COLONIAL LEGAL INSTITUTION
- Exploitation of African soldiers through low payment of salaries, although they performed the tough work in the army.
- African soldiers were subjected to poor social services.
- African were restricted from interacting with white soldiers apart from official meetings.
These were the organizations that dealt with legal issues during the colonialism. They had the duty of advertising the colonial government, receiving people’s claims, educating the society and guiding on procedures to be followed and providing legal aid. Colonial legal institutions included the legislative council of elders, the prisons, and the Courts. The legal systems during the colonial period were led by European judges and they sued and sentenced those who were not affecting the oppressive colonial laws.
MAJOR DUTIES OF LEGAL INSTITUTIONS
*To amend laws, acts, and ordinances, they were amended time after time in order to suit the colonial situations. They had to do so in order to ensure that Africans performed various colonial activities.

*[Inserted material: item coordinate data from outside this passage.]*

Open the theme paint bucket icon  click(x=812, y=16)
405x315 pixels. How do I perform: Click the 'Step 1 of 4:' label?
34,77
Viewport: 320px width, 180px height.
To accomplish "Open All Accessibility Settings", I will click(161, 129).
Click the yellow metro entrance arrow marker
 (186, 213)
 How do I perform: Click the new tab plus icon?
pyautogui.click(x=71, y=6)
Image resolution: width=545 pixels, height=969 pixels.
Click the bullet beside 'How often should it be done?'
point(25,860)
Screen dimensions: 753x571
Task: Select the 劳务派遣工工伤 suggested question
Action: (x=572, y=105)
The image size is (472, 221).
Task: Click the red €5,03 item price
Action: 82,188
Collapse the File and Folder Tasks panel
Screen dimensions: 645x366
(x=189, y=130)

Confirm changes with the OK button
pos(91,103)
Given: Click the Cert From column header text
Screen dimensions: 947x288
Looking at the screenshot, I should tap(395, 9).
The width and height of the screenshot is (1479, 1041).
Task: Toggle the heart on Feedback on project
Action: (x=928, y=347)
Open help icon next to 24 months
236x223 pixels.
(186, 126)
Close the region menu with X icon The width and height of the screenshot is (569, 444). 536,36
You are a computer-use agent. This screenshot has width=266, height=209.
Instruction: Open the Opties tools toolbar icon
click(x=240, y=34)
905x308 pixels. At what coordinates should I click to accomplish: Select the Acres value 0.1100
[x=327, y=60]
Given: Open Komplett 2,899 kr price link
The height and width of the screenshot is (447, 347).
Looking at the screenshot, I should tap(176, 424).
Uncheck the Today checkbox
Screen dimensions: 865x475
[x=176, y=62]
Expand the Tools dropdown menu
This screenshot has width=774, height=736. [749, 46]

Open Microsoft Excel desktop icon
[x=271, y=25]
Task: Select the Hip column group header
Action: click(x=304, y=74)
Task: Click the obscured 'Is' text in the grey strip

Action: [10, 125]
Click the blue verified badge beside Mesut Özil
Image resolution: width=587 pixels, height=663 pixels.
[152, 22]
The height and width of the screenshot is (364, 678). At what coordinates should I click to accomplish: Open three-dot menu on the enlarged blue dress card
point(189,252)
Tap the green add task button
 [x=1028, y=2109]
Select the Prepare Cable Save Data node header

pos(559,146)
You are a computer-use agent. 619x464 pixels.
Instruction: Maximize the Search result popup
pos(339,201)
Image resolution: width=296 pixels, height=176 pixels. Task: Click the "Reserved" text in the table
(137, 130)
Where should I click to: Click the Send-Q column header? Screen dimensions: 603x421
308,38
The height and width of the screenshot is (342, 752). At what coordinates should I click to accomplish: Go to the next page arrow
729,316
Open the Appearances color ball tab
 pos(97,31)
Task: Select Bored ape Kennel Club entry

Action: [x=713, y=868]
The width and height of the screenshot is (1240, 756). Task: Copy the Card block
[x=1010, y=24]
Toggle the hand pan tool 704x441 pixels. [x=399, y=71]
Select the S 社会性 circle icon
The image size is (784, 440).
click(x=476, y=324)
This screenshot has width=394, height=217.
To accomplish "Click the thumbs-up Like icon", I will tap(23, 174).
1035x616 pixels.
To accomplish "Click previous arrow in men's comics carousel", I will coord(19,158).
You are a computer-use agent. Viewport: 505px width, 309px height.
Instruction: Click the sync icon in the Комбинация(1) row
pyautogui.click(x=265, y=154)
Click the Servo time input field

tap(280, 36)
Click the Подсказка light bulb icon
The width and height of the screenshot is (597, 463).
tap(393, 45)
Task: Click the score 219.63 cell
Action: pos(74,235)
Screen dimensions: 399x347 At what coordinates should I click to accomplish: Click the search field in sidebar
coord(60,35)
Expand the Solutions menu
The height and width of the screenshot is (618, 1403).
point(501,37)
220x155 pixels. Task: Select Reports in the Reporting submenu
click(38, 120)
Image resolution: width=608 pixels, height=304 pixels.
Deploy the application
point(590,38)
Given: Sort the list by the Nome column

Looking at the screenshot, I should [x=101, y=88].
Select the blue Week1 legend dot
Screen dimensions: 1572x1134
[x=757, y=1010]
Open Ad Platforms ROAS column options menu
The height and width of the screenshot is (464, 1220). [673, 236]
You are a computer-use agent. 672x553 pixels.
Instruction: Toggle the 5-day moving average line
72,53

*Handling of various claims of people which were done through a council of elders and the legislative council (LegCo).
Other colonial defense organs were Police and Prisons, These were new institutions in the eyes of Africans since they had their traditional ways of maintaining peace and order.
The police force
The colonial police force was created in order to ensure that Africans maintained peace and order in the colonies. Also, it made sure that Africans fulfilled colonial needs of paying taxes, producing raw materials such as cash crops productions in the colonial plantations and performing public services such as the building of railways and roads when required by the colonial government.
The prison was created in Africa colonies in order to discipline and guard African prisoners who were convicted and sentenced by the colonial judicial system. Many of the African prisoners during colonial rule were those who failed to pay taxes or resisted to work in the colonial plantations and public services.
IMPACTS OF COLONIAL MILITARY AND LEGAL SYSTEMS
- They undermined traditional defense and legal systems that prevailed during pre-colonial period.
- Africans were not willing to offer any information related to the crime to the colonial government.
- Increasing of harsh and brutality done by the colonial army and other defense force to the African people.
- African refused to offer their services in caring for the public property such as government buildings, equipment, and vehicles because they regarded them to be properties of the colony and not theirs.